[Exercise passage — start]

Announcement

Hoping someone can help me understand the process by which aidsills_elas.ado (from Lecocq, Robin SJ-15-2 st0393) computes standard errors for elasticity estimates. The routine does not seem to follow a standard bootstrap approach. The documentation contains a reference to Blundell Robin (Applied Econometrics, 1999) on how aidsills computes standard errors for the aids model parameters but does not discuss the approach to the standard errors for the elasticity calculations. The mata function aidsills_elas from aidsills_elas.ado is copied below.

b0 = vec(b)
ab0 = abs(b0)
if (colsum(b0) != 0) {
dab0 = b0:/ab0
}
else {
dab0 = 1
}
e = (1e-8)*rowmax((ab0, (1e-2)*J(rows(b0),1,1))):*dab0
be = b0+e
e = be-b0
k = 1
i = 1
while (i <= cols(b)) {
j = 1
while (j <= rows(b)) {
be = b
be[j,i] = b[j,i]-e[k]

alpha = intcpt'*be[|n+nx+nv+1,1\nvar,n|]
gama = be[|1,1\n,n|]
beta = be[|n+1,1\n+1,n|]

_alpha0 = a_0
a_p = _alpha0 + alpha*prices + .5*prices'*gama*prices
lx = totexp-a_p
w = alpha' + gama'*prices + beta':*lx

if (nx > 1) {
b_p = exp(beta*prices)
lambda = be[|n+2,1\n+2,n|]
lx2 = (lx^2)/b_p
w = w + lambda':*lx2
}

dw_dx = beta'
if (nx > 1) {
dw_dx = dw_dx + 2*(lambda':*lx)/b_p
}
er = 1 :+ (dw_dx:/w)
ep = gama' - dw_dx#(alpha + .5*prices'*(gama+gama'))
if (nx > 1) {
ep = ep - lambda'#((2*(alpha + .5*prices'*(gama+gama'))):*lx/b_p+lx2:*beta)
}
ep = -I(n) + ep:/w
epc = ep + er#w'
te = w\er\diagonal(ep)\diagonal(epc)\vec(ep)\vec(epc)

dtk = (te-t):/e[k]
if (k == 1) {
dt = dtk
vt = v[1,1]#(dtk:^2)
}
else {
vt = vt + 2*dtk:*(dt*v[|1,k\k-1,k|]) + v[k,k]#(dtk:^2)
dt = dt,dtk
}
j = j+1
k = k+1
}
i = i+1
}

[Exercise passage — finish]
[Information supplied — start]

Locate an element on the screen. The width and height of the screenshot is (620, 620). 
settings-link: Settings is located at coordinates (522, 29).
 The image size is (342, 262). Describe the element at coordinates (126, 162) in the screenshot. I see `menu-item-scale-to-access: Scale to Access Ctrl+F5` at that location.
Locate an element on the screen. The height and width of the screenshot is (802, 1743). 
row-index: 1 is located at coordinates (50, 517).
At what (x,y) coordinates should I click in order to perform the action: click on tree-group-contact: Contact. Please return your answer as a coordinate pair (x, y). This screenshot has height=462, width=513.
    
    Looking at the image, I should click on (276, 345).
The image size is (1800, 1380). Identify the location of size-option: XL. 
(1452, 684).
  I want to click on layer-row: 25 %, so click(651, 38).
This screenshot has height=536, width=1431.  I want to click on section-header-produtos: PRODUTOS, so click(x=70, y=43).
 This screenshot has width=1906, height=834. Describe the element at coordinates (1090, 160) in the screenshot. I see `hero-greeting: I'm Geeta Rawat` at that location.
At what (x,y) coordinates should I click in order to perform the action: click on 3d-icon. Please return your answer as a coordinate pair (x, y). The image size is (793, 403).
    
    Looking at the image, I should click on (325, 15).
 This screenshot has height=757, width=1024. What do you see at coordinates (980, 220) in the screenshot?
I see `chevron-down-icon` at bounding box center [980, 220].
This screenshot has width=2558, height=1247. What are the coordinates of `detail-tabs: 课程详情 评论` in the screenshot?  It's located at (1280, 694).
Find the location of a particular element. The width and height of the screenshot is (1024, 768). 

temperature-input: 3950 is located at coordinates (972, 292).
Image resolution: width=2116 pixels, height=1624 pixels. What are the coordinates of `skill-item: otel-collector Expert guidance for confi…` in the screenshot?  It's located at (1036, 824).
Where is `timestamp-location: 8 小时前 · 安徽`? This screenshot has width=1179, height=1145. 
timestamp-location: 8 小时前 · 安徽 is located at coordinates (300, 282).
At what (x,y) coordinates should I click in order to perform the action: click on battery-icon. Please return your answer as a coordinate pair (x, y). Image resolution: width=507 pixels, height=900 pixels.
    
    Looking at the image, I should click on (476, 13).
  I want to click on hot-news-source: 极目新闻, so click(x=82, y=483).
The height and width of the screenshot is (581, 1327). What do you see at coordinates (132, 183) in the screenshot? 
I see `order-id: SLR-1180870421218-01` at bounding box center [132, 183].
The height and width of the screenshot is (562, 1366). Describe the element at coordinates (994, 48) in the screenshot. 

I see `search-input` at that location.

[Information supplied — finish]

What to work on:
[1] In the forum post on elasticity standard errors, name every variable that the code assigns from a submatrix of be written in the be[| ... |] form.
[2] Copy the forum post on elasticity standard errors word for word, from "Announcement" to "b0 = vec(b)".
The entries were drawn from a separate source and are unrelated to the forum post.

Task solutions:
[1] alpha, gama, beta, lambda

[2]
Announcement

Hoping someone can help me understand the process by which aidsills_elas.ado (from Lecocq, Robin SJ-15-2 st0393) computes standard errors for elasticity estimates. The routine does not seem to follow a standard bootstrap approach. The documentation contains a reference to Blundell Robin (Applied Econometrics, 1999) on how aidsills computes standard errors for the aids model parameters but does not discuss the approach to the standard errors for the elasticity calculations. The mata function aidsills_elas from aidsills_elas.ado is copied below.

b0 = vec(b)